Es war eine wunderbare Freundschaft
„Wir sind Zwillinge“, beendete Reichsgründer Abdulaziz Ibn Saud das siebenstündige Treffen mit USPräsident Franklin D. Roosevelt am 14. Februar 1945 (es war noch Krieg) an Bord des US-Kreuzers „Quincy“im Suezkanal.
Es war der Beginn einer beispiellosen strategischen Allianz (damals gegen British Petrol), ja einer wunderbaren Freundschaft über Generationen hinweg: Waffen gegen Öl und amerikanischer Schutzschirm – egal, was in Saudi-Arabien alles geschieht.
Das Königreich diente als Sprungbrett des US-Militärs im Mittleren Osten, finanzierte mit den Ölmilliarden die Verbreitung des islamischen Fundamentalismus seiner Wahhabi-Sekte in aller Welt oder verübte systematisch Menschenrechtsverletzungen.
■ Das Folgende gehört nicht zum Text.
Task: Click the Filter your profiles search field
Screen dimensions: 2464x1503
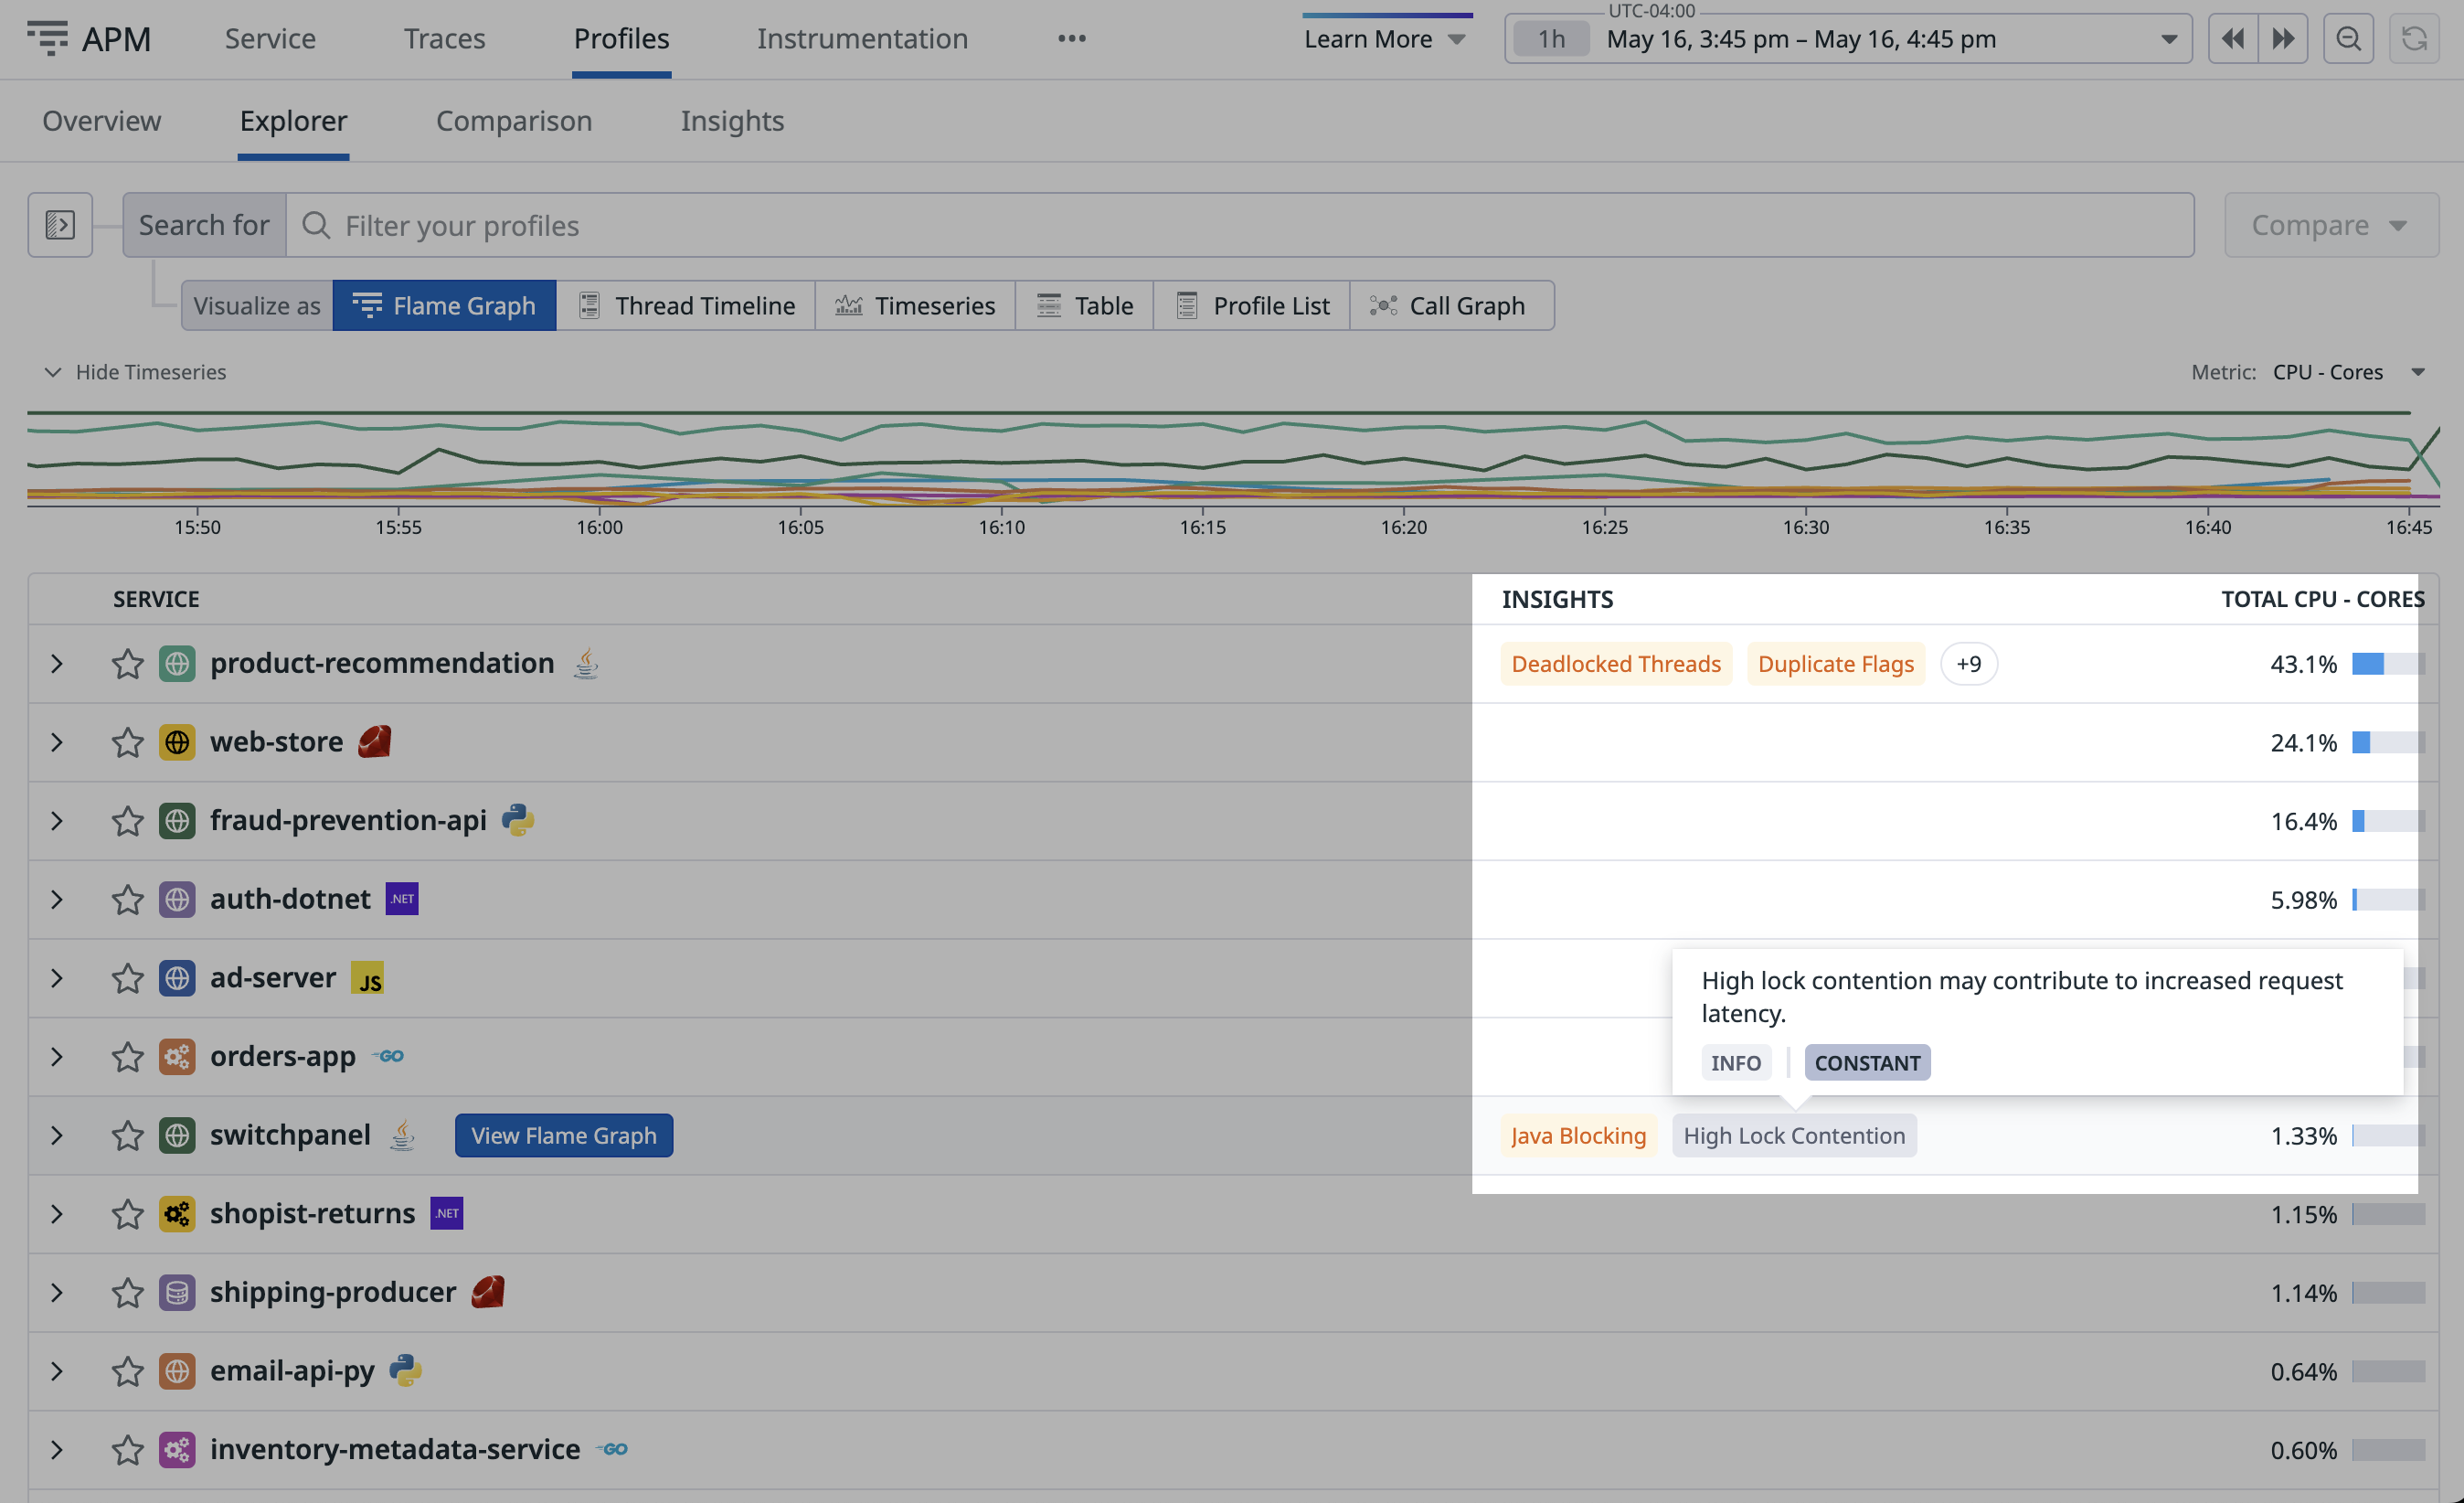Action: coord(1240,225)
Die wunderbare Freundschaft endet jetzt abrupt mit einem Faustschlag in die Magengrube: US-Präsident Joe Biden veröffentlicht den Geheimbericht über die Verantwortung des Kronprinzen Mohammed bin Salman (MbS) für die Ermordung des Journalisten Jamal Khashoggi, den Trump unter Verschluss gehalten hatte. Der Regimegegner war von den Schergen des MbS in das (vom türkischen Geheimdienst verwanzte) saudische Konsulat in Istanbul gelockt, mit einer Knochensäge zerlegt, in Säure aufgelöst und im Klo hinuntergespült worden.
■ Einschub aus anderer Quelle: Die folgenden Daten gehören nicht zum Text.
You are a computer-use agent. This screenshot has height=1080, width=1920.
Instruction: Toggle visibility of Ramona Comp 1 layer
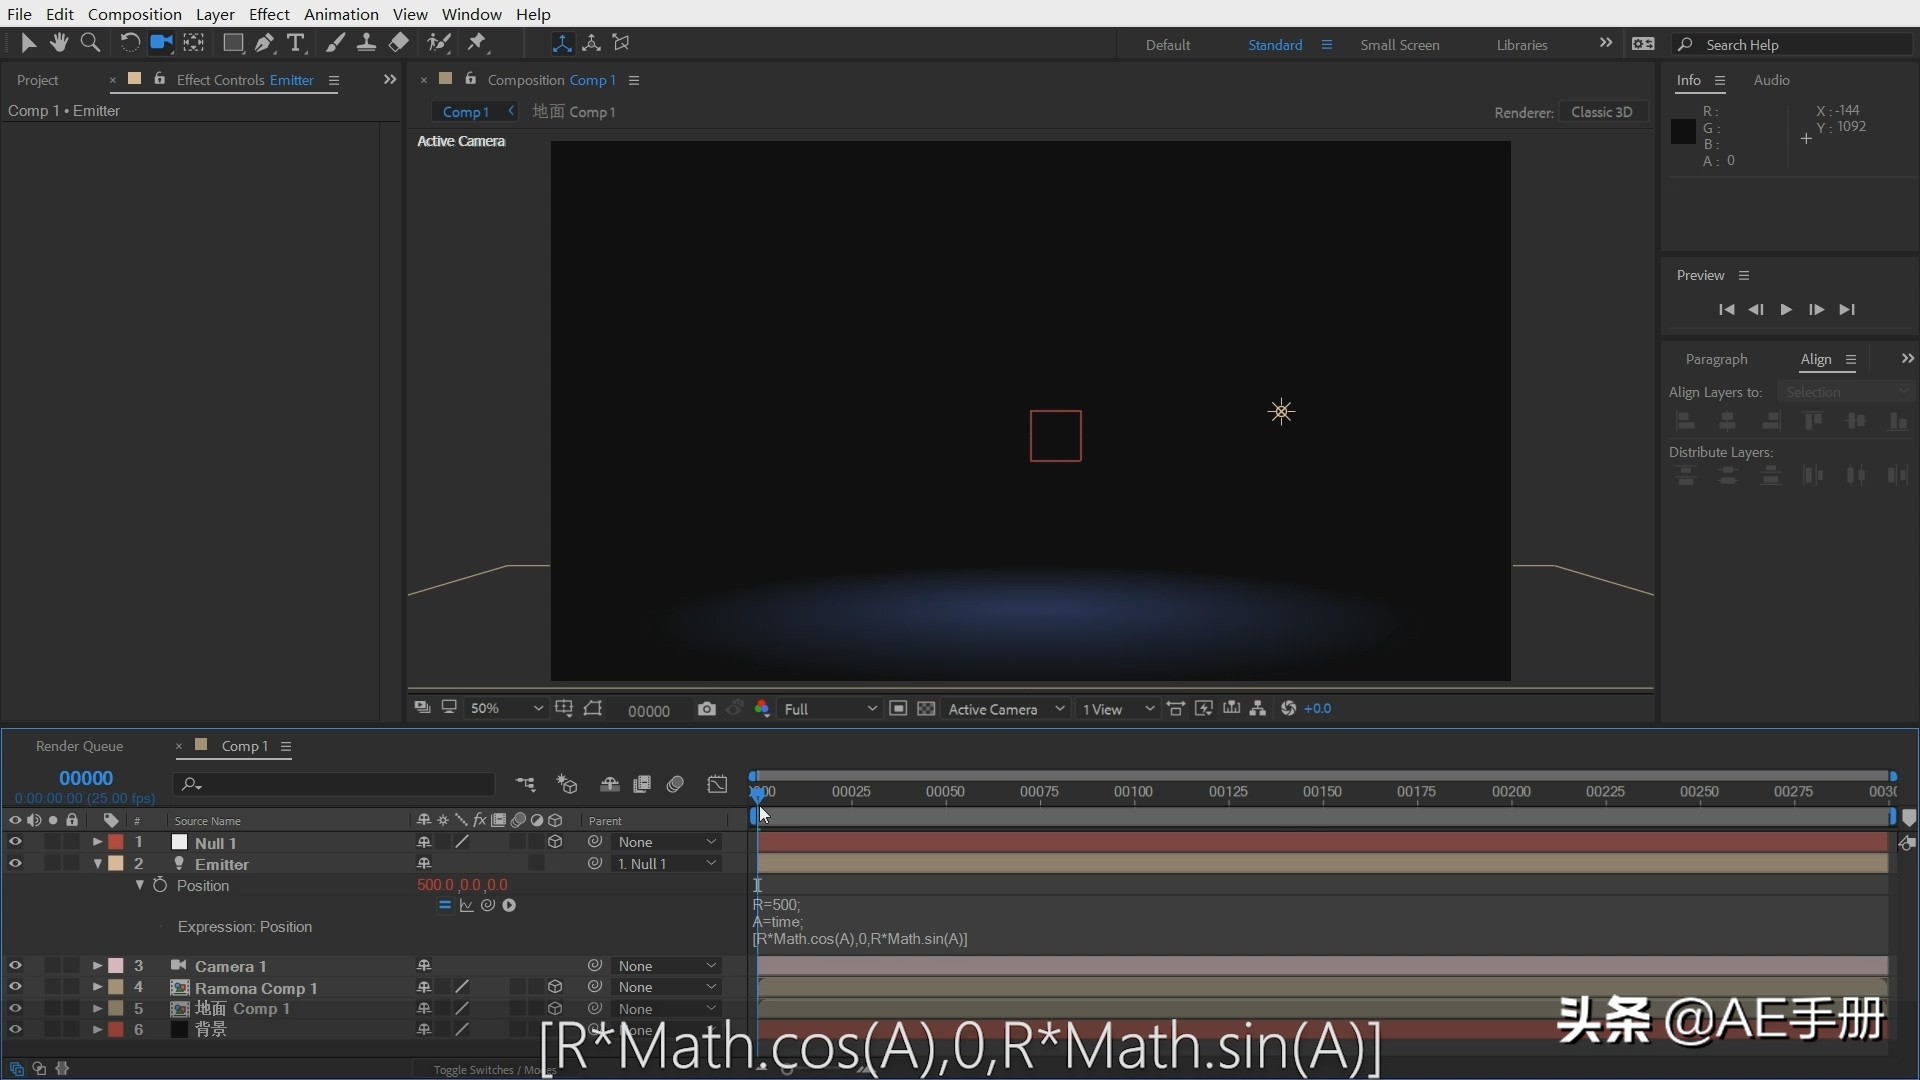pyautogui.click(x=15, y=987)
Biden und sein Außenminister Blinken handeln nach der Devise des tschechischen Bürgerrechtlers und Präsidenten Václav Havel, wonach eine Demokratie „in Wahrheit leben“muss. Dieser Schritt kann allerdings das Machtgefüge im Nahen und Mittleren Osten empfindlich verändern.
Der Kronprinz-Regent und künftige König MbS ist schwer kompromittiert. Er müsste eigentlich von dem greisen König Salman ersetzt werden.
Das könnte aber das „Gleichgewicht des Schreckens“in dem Saudi-Königshaus aus dem Lot bringen und das ganze Königreich erschüttern. Die Verwandtschaftsverhältnisse in der Dynastie sind eng mit Empfindlichkeiten von Stammesinteressen verflochten. Es gibt Brüder und Stiefbrüder verschiedener Mütter, Stammesprinzessinnen. Kronprinz-Regent MbS war von seinem Vater in die Thronfolge eingesetzt worden, nachdem Innenminister Mohammed bin Naif diesen Platz räumen musste und sogar wegen Verrat und Vorbereitung eines Putsches gegen König Salman von MbS verhaftet worden war.
US-Präsident Biden hat Saudi-Arabien ebenso den Waffennachschub für den Krieg im Jemen entzogen. Das Königreich ist (war) der größte Waffeneinkäufer in den USA und damit Arbeitgeber für Zehntausende Jobs in der Rüstungsindustrie.
Der Kursschwenk der USRegierung spiegelt die sinkende Bedeutung des Erdöls wider. Aus Sorge um die sichere Erdölversorgung waren US-Regierungen über Jahrzehnte mit dem erzreaktionären Königshaus durch dick und dünn gegangen, hatten zu Schandtaten der mittelalterlichen Klerikaldiktatur alle nur erdenklichen Augen zugedrückt.
Apropos Steinzeit-Islam: Das andere klerikalreaktionäre Regime auf der anderen Seite des Persisch-Arabischen Golfs, jenes in Teheran, wird den amerikanischen Kursschwenk zu Irans Erzfeind Saudi-Arabien ebenso wenig honorieren, wie es nicht honoriert hatte, dass die USA dem Iran im IrakKrieg Saddam Hussein vom Hals schafften.
Eine nachhaltige Stabilität unter den Herrschaftseliten aller Staaten dieses Raums wird durch den Umstand beeinträchtigt, dass die USA so gut wie alle vier bis acht Jahre ihre Politik umstürzen. Die Verlässlichkeit ist in Frage gestellt. Kronprinz-Regent MbS dürfte sich fragen, warum unter Biden falsch ist, was unter Trump richtig war. Und in Teheran dürfte man sich fragen, warum man zum Atomdeal zurückkehren soll, wenn vielleicht der nächste US-Präsident wieder austritt.